-- Opening Marker --

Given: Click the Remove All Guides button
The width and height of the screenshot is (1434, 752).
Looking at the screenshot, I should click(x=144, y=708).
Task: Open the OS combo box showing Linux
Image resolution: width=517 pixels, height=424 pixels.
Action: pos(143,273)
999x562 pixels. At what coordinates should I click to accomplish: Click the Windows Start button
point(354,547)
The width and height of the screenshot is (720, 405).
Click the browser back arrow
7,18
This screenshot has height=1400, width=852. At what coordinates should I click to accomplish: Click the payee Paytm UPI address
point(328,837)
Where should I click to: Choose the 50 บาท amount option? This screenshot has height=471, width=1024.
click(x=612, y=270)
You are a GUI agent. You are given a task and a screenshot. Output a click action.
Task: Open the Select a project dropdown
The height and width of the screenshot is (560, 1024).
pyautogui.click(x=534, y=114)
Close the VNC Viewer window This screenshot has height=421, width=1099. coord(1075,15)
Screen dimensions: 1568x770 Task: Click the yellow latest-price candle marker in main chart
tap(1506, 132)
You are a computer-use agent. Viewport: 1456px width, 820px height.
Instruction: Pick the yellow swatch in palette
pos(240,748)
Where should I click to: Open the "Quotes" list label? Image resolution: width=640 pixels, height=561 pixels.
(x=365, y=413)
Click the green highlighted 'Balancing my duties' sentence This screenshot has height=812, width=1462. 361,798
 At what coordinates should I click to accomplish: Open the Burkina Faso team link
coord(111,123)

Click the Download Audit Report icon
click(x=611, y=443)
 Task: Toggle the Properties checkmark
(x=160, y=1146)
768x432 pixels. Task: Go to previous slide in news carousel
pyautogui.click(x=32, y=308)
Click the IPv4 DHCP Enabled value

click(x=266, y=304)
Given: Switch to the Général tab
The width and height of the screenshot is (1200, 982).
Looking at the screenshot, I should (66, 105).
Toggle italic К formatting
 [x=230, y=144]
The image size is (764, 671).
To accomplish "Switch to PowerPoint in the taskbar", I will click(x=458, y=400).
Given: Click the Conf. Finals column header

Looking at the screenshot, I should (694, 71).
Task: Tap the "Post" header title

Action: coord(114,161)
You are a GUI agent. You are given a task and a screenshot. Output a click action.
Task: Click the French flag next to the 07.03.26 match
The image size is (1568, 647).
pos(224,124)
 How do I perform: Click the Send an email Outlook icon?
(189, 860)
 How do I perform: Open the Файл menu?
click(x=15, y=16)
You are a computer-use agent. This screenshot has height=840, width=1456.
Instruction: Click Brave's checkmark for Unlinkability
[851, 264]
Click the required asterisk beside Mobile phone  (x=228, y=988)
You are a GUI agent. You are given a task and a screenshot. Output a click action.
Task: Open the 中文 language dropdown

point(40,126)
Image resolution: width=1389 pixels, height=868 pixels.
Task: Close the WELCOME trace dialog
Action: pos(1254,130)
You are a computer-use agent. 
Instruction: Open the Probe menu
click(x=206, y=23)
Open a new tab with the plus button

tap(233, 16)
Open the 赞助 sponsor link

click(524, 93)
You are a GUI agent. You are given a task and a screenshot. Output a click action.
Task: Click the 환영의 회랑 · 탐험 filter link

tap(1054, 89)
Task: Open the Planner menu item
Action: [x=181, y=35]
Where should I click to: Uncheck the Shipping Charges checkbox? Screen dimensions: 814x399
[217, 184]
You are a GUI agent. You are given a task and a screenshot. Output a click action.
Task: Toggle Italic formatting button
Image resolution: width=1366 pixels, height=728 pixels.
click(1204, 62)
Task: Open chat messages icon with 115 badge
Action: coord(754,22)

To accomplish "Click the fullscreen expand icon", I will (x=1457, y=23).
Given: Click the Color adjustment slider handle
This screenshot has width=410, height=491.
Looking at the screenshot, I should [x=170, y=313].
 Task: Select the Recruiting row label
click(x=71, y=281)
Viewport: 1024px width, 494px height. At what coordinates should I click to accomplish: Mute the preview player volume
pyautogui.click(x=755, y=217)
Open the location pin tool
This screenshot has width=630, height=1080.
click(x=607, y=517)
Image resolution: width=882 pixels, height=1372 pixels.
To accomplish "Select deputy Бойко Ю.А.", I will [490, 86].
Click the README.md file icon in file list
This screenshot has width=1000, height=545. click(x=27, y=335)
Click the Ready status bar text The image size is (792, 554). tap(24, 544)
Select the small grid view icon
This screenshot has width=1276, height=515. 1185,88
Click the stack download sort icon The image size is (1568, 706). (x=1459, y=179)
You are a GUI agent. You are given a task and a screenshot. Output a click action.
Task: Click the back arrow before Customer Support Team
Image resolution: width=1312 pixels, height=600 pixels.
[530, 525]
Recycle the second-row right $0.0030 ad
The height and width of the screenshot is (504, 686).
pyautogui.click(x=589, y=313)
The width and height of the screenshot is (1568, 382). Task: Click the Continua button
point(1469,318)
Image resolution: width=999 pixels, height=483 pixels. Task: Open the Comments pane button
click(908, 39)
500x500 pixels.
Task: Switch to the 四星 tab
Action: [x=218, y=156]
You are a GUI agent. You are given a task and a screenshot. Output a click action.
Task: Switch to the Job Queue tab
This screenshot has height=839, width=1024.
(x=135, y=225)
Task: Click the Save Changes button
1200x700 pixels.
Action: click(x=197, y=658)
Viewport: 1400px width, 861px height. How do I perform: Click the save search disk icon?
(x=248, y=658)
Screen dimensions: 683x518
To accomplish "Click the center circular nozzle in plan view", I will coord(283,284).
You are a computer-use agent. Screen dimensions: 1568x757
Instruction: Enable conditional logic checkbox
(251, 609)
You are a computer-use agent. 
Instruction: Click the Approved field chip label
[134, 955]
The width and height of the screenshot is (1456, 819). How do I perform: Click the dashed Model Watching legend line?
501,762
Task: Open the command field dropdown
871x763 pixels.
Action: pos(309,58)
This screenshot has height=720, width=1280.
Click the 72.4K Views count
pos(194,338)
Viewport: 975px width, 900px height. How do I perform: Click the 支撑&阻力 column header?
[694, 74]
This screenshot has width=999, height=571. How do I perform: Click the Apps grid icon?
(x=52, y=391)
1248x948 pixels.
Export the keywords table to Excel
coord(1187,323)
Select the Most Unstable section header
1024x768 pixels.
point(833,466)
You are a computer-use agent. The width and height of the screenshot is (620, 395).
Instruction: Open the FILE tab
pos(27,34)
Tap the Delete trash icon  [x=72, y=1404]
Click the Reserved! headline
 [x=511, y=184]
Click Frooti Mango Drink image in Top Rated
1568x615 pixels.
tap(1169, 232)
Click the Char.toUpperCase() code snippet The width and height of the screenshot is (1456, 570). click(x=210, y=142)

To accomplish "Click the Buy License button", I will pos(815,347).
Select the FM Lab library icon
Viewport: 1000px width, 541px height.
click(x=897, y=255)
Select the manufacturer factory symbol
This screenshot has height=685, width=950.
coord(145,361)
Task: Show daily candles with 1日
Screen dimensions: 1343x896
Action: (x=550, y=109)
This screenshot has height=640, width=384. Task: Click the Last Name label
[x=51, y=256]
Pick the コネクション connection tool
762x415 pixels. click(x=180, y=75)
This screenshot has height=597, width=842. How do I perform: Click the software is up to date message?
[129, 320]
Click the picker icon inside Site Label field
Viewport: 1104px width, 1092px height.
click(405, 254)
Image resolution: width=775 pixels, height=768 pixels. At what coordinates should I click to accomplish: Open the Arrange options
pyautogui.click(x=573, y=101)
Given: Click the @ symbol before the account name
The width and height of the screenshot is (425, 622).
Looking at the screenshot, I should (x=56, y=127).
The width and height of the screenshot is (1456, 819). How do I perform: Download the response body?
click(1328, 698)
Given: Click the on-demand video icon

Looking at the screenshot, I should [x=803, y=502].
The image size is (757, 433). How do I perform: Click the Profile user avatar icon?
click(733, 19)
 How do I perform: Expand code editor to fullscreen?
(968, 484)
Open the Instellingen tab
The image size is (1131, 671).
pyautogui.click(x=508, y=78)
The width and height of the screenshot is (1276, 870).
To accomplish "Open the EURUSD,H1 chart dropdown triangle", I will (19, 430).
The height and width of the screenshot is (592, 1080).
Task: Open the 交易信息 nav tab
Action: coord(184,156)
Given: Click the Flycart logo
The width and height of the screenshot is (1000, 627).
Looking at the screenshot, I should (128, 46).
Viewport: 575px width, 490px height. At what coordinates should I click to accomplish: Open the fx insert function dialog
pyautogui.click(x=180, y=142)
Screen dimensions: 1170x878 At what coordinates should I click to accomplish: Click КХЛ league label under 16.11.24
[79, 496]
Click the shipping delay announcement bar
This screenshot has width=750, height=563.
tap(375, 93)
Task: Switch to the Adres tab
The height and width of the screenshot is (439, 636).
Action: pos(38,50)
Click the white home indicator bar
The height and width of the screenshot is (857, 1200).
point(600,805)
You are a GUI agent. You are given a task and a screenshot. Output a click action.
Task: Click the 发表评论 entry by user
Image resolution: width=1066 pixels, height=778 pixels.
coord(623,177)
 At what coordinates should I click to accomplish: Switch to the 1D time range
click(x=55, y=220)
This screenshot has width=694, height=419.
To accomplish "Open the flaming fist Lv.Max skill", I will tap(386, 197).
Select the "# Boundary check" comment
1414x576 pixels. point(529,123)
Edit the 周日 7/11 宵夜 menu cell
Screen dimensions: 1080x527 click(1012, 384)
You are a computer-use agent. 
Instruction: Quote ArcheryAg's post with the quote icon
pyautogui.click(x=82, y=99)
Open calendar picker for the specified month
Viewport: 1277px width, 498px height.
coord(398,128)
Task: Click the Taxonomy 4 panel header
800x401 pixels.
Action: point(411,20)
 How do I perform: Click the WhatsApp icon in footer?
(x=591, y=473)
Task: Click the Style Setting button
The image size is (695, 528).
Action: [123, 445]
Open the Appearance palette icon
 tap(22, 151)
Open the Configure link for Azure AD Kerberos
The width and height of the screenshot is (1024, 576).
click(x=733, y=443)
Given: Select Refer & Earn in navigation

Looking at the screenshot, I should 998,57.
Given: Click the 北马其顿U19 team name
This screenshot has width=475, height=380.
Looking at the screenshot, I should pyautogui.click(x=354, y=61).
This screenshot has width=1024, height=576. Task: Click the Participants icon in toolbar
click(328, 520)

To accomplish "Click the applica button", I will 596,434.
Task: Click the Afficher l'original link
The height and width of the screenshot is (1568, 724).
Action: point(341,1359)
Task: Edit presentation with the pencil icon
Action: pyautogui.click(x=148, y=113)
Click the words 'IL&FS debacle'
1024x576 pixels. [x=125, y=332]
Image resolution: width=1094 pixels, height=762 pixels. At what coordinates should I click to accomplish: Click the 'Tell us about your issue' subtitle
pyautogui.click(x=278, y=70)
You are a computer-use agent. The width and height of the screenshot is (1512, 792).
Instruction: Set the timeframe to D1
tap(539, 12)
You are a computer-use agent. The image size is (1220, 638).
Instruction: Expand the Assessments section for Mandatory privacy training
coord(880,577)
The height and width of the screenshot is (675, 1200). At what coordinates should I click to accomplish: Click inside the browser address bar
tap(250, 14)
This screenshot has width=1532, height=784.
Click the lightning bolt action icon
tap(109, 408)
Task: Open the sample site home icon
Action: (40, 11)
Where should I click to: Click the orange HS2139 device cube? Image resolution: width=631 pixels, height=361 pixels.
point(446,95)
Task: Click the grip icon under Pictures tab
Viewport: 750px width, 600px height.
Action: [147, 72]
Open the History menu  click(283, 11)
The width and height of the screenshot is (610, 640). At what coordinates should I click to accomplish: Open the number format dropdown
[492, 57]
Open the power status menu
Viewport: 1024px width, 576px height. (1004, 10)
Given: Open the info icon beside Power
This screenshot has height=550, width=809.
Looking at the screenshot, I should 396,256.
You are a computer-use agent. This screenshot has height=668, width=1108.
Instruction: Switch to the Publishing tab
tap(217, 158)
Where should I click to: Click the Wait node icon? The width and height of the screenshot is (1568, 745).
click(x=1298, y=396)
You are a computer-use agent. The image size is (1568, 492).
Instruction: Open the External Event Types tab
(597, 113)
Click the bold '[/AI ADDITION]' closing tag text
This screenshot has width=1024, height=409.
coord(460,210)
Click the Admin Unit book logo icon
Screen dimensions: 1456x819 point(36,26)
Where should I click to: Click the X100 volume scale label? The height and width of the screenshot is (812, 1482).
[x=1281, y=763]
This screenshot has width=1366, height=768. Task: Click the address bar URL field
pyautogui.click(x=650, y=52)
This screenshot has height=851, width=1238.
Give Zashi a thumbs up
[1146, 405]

-- Closing Marker --

= Activity =
Every line of the entries that includes "beside" must be copied into the answer.

= Exercise answer =
Click the required asterisk beside Mobile phone  (x=228, y=988)
Given: Open the info icon beside Power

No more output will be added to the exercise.